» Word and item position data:
- - - - -

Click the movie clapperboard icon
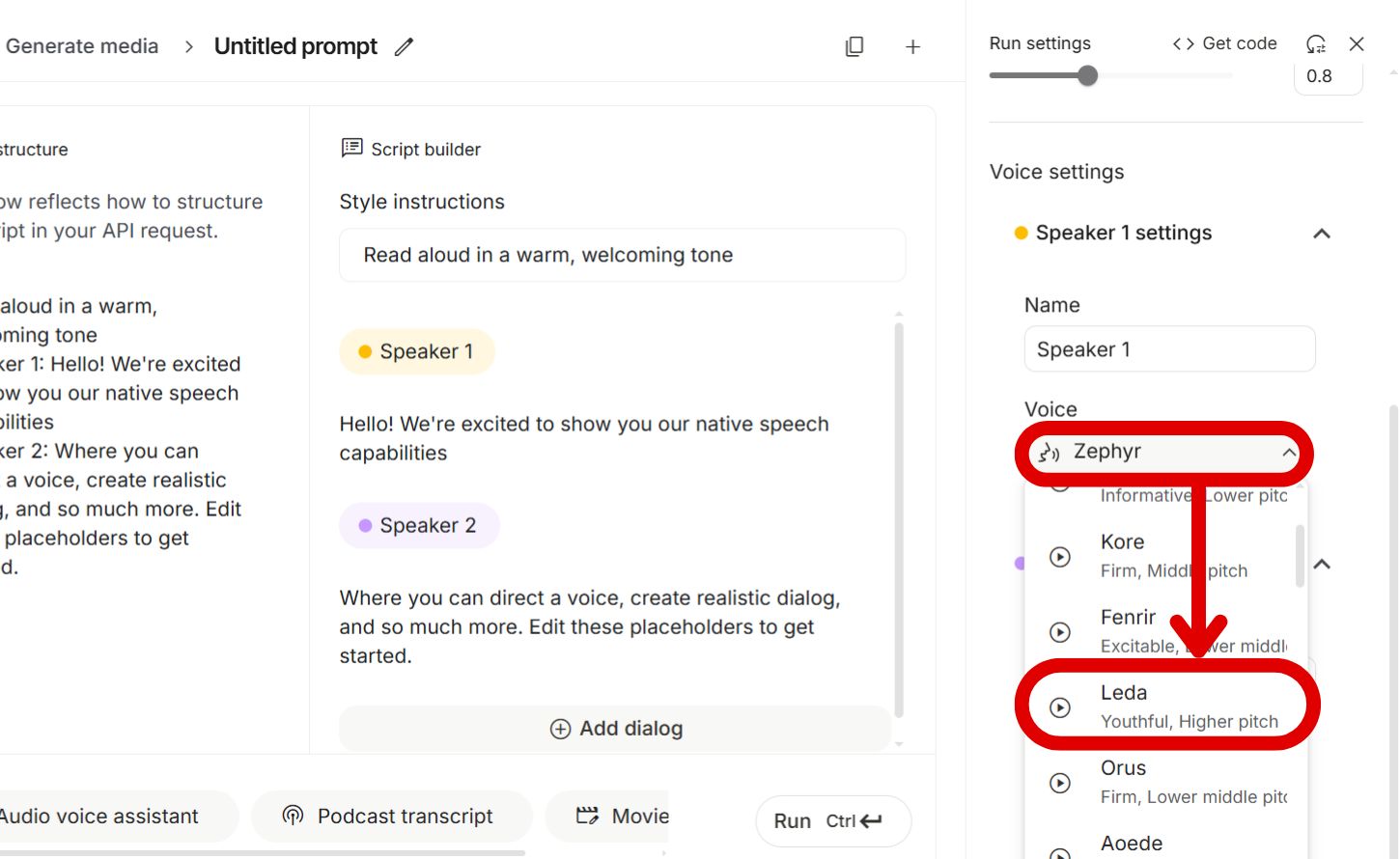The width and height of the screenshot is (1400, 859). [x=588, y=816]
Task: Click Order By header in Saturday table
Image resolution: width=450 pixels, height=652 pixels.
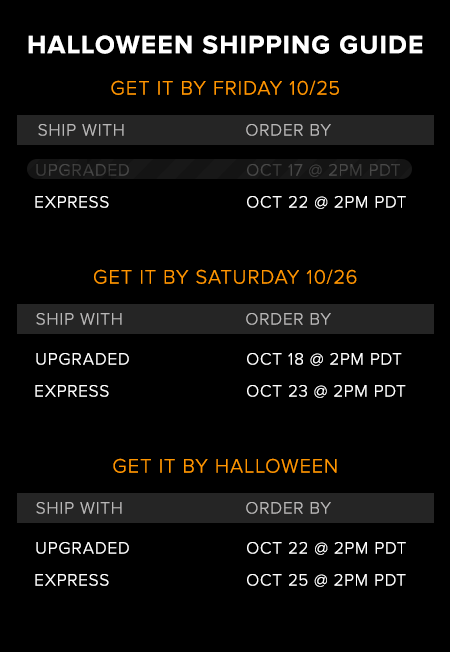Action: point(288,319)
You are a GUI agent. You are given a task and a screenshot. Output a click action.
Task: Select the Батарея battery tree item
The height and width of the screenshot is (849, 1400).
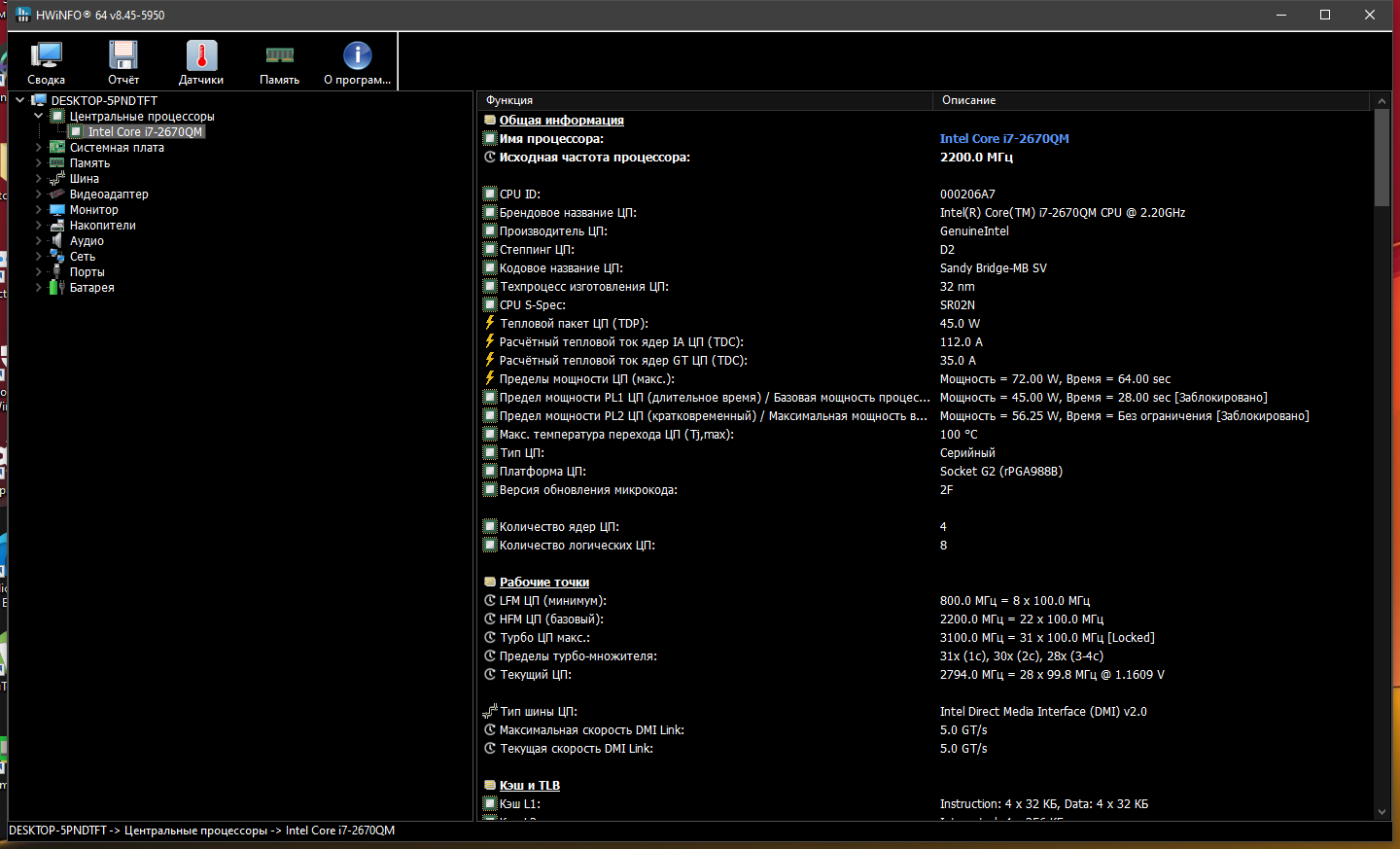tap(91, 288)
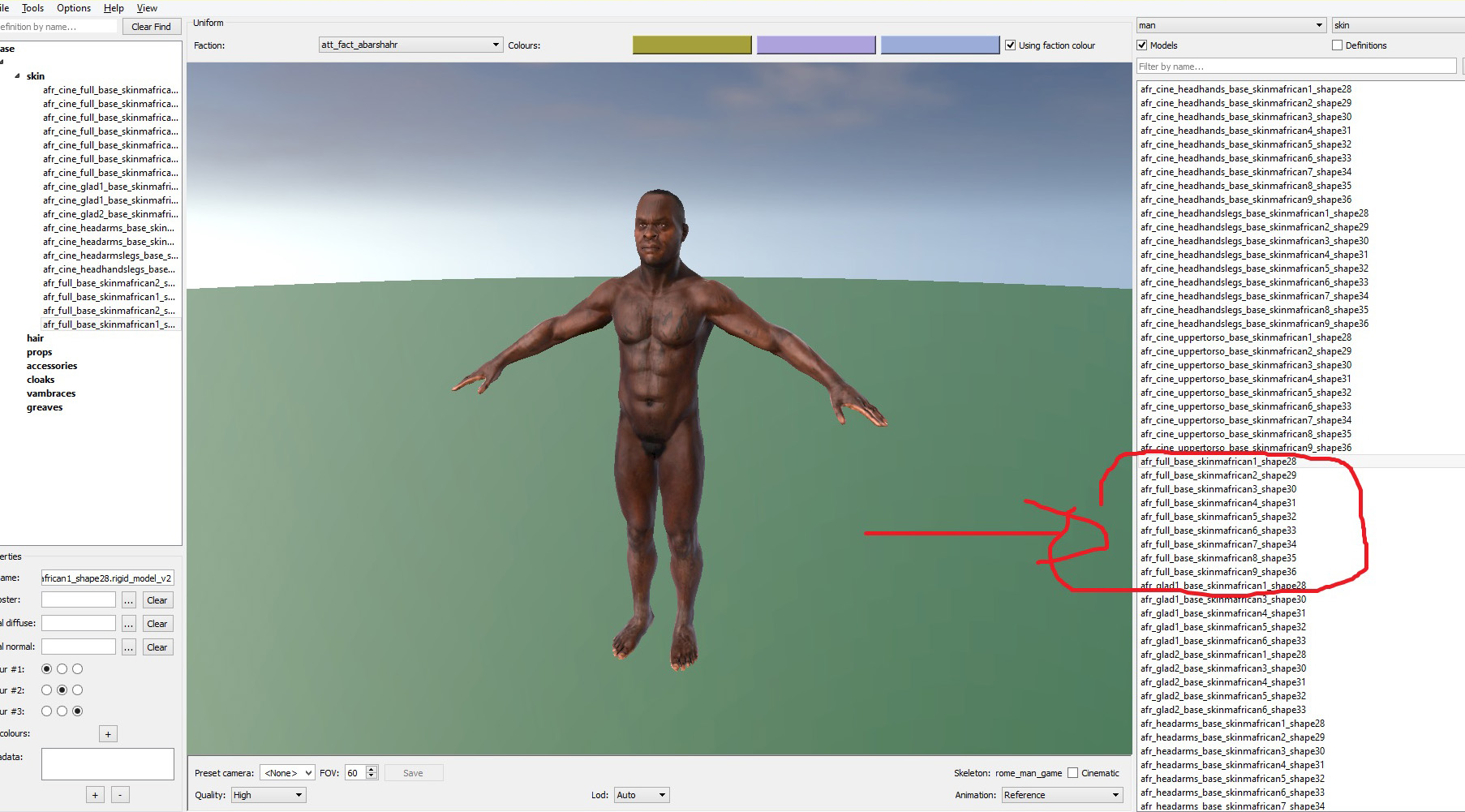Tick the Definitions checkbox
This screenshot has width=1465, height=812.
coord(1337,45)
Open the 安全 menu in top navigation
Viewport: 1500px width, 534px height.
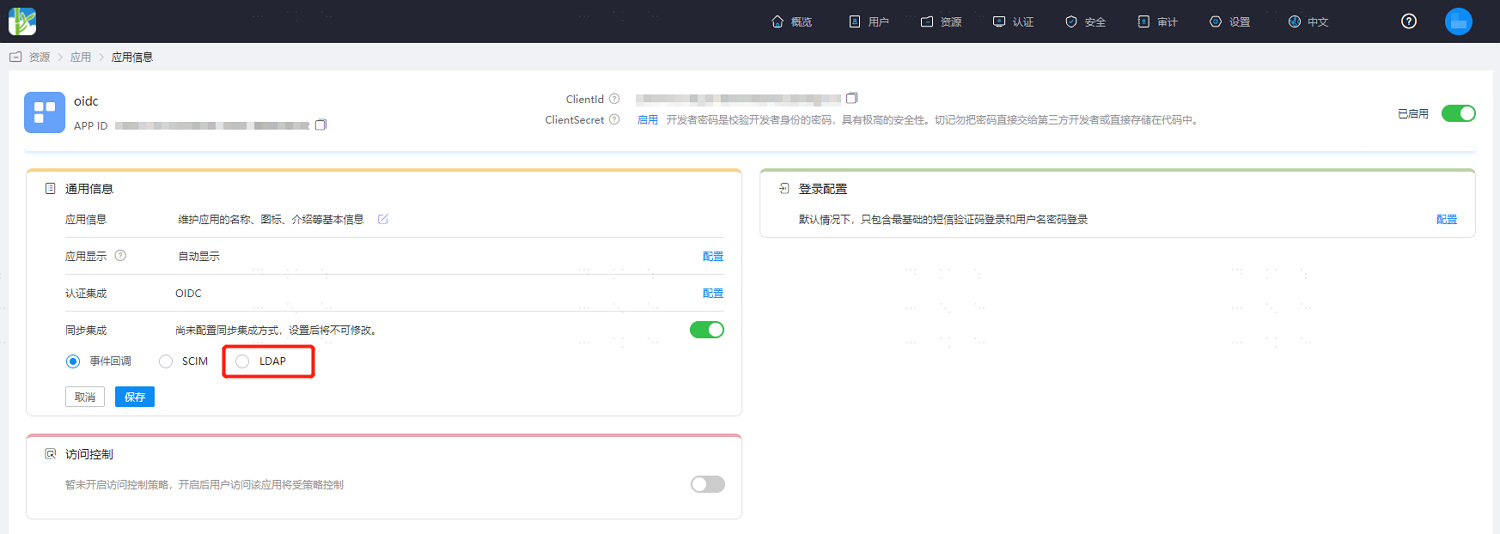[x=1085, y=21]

- - - - -

» What you have to do: Rewrite every line of the material with "Image resolution" changed to "Screen size" and everything else left as it is. Omit the pictures from your answer.

» Solution for this problem:
Click the movie clapperboard icon
The width and height of the screenshot is (1400, 859). [x=588, y=816]
Task: Click Order By header in Saturday table
Screen size: width=450 pixels, height=652 pixels.
Action: point(288,319)
You are a GUI agent. You are given a task and a screenshot. Output a click action.
Task: Select the Батарея battery tree item
The height and width of the screenshot is (849, 1400).
tap(91, 288)
Tick the Definitions checkbox
This screenshot has width=1465, height=812.
coord(1337,45)
Open the 安全 menu in top navigation
Viewport: 1500px width, 534px height.
[x=1085, y=21]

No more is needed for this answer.